Deux chats règnent sur ce jardin, terreur des pigeons et des taupes. Des arbres fruitiers, des fleurs en buisson ralentissent l’écoulement du regard. Par moments, un rayon de soleil vient caresser la joue du visiteur exténué. Quelqu’un propose du café. Puis on ira marcher, rien ne presse.
Au fond de cette vallée coule une rivière animée de courants, de tourbillons, de petites bulles pétillantes. Comme dans la méditation, elles remontent à la surface et crèvent, ou se laissent entraîner vers l’aval. Une odeur familière de feuilles et d’eau imprègne ce paysage. Fraîcheur d’avril, tempérée, changeante. Une branche penchée au-dessus du courant scintille comme les gouttes de lumière dans un tableau de VerMeer. On pense à Corot, à Poussin, puis on oublie les références. Même la mélancolie se délite. Il aurait fallu venir avec un chien, ou pêcher. Lire, peut-être, mais les aphorismes de Lin-Tsi prêtés par un ami me tombent des mains. Plus tard, je l’abandonne pour Un été avec Montaigne, d’Antoine Compagnon.
Revenus sur la terrasse, nous reprenons le fil d’une très ancienne conversation. L’Asie, bien sûr, et l’amitié. Le courage qu’il faut parfois pour se dire des choses déstabilisantes, et qui font avancer. La comédie du sens, on tâtonne.
Pourquoi Montaigne s’est-il mis à écrire les Essais ? s’interroge Compagnon. Pour canaliser ses folles pensées qui courent en tous sens « comme un cheval échappé ». Ordre et désordre, dans le lieu/paysage et dans la pensée. L’écriture et le jardinage, deux manières d’apprivoiser le désordre sans chercher à le supprimer. Il en résulte un ordre vivant, comme les mouvements de l’eau dans la rivière. Ce chaos est régi par des lois, il génère l’apparition de propriétés émergentes, tout comme le choix de tondre à diverses hauteurs l’herbe du jardin nous renseigne sur les intentions du jardinier. Ou sur ses goûts.

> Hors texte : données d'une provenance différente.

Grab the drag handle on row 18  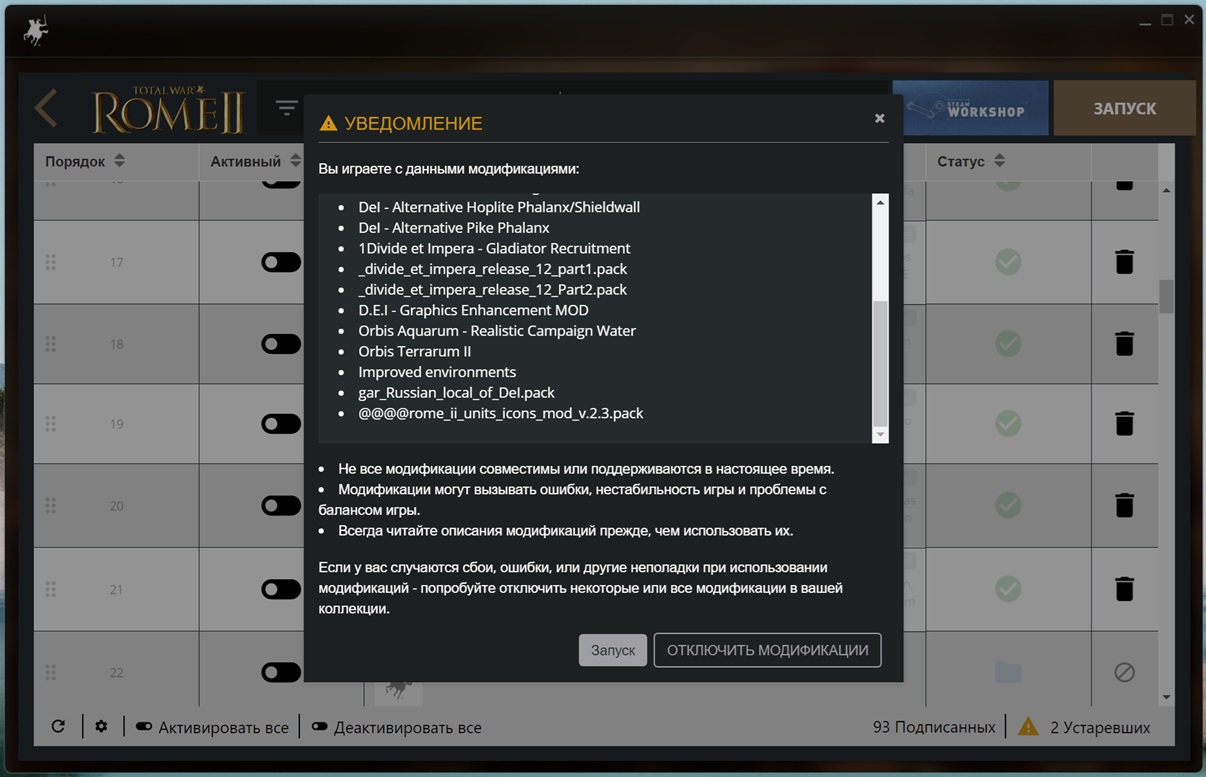pos(50,344)
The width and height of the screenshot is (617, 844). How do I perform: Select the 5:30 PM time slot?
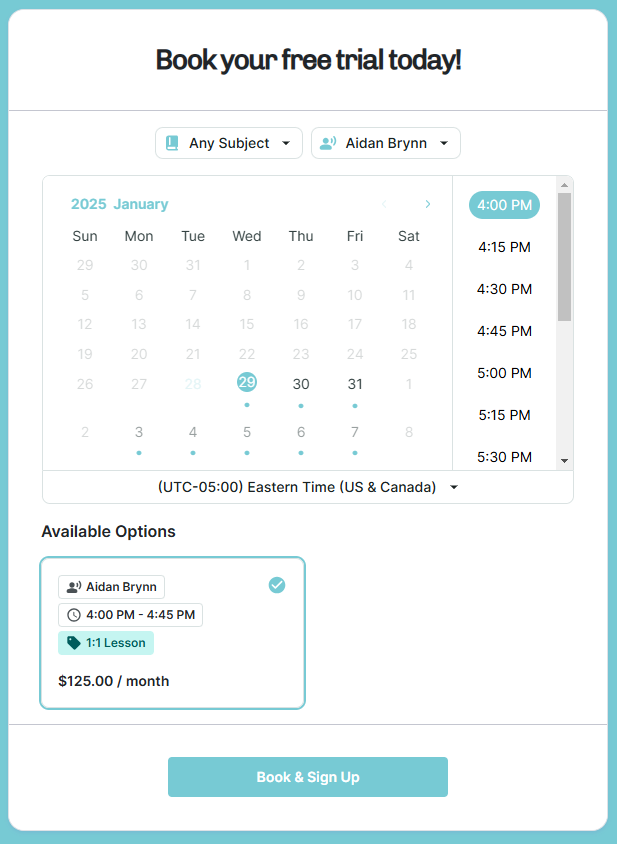click(x=504, y=457)
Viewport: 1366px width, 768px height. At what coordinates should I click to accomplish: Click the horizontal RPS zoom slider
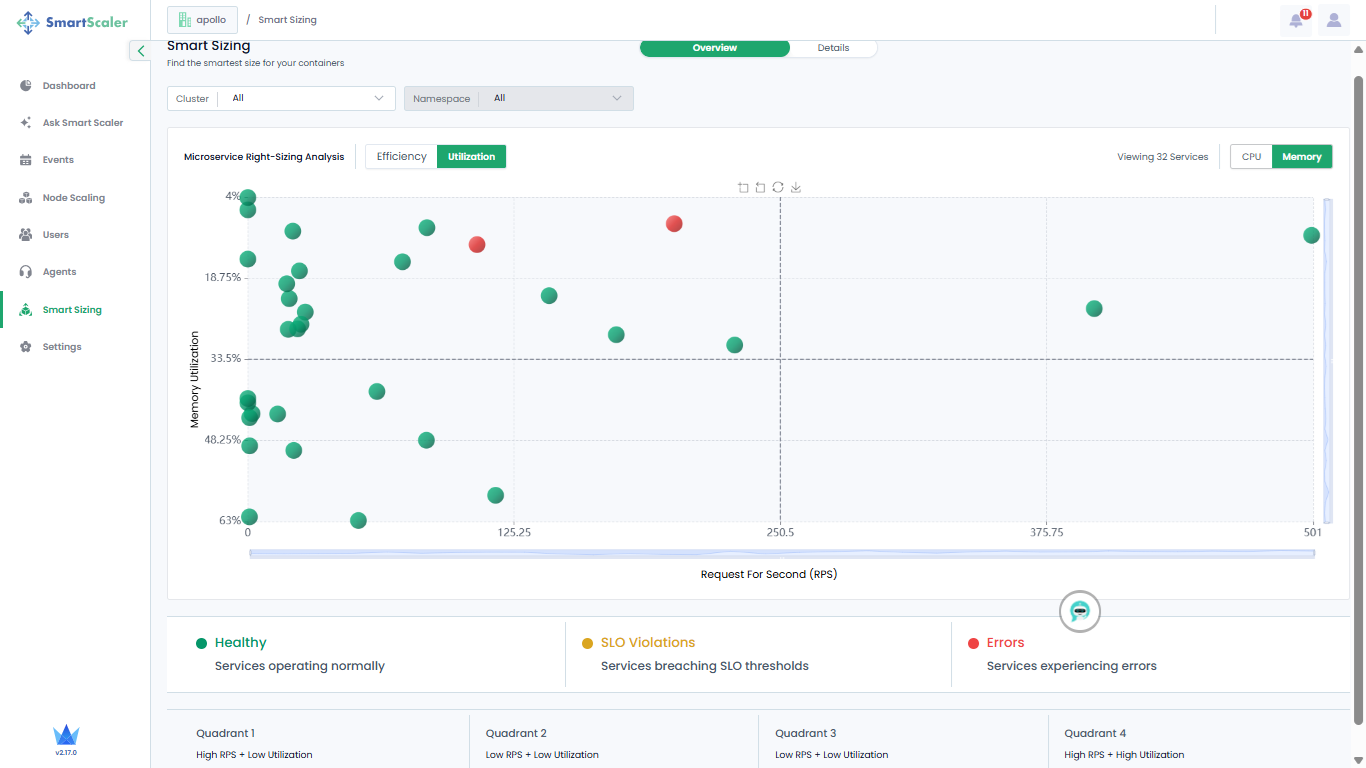[x=781, y=553]
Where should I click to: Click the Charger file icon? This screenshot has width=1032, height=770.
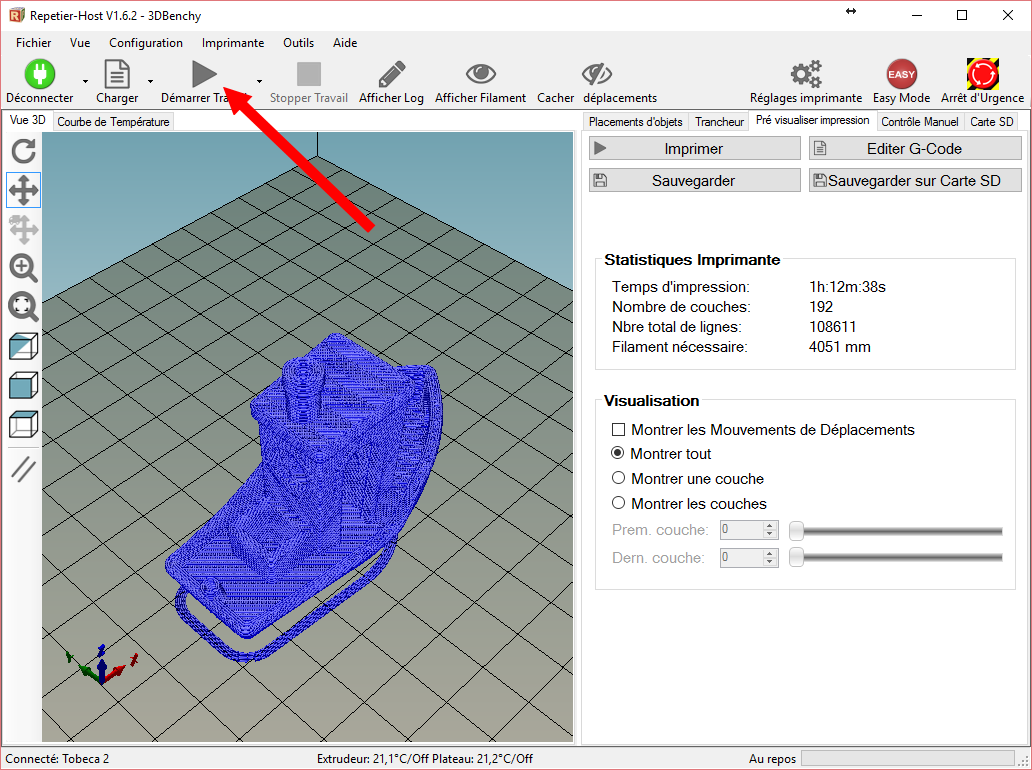tap(117, 74)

De même, en passant de Lin-Tsi,le célèbre maître T’chan, à Montaigne, je savoure la sagesse du philosophe qui n’affirme rien, ne propose pas de « solution », mais ne renonce pas pour autant à chercher, sinon du sens, du moins une manière supportable de vivre au milieu des turbulences. Il s’interroge : « que sais-je » ? Et sa question creuse un gouffre dans lequel disparaissent toutes les haines.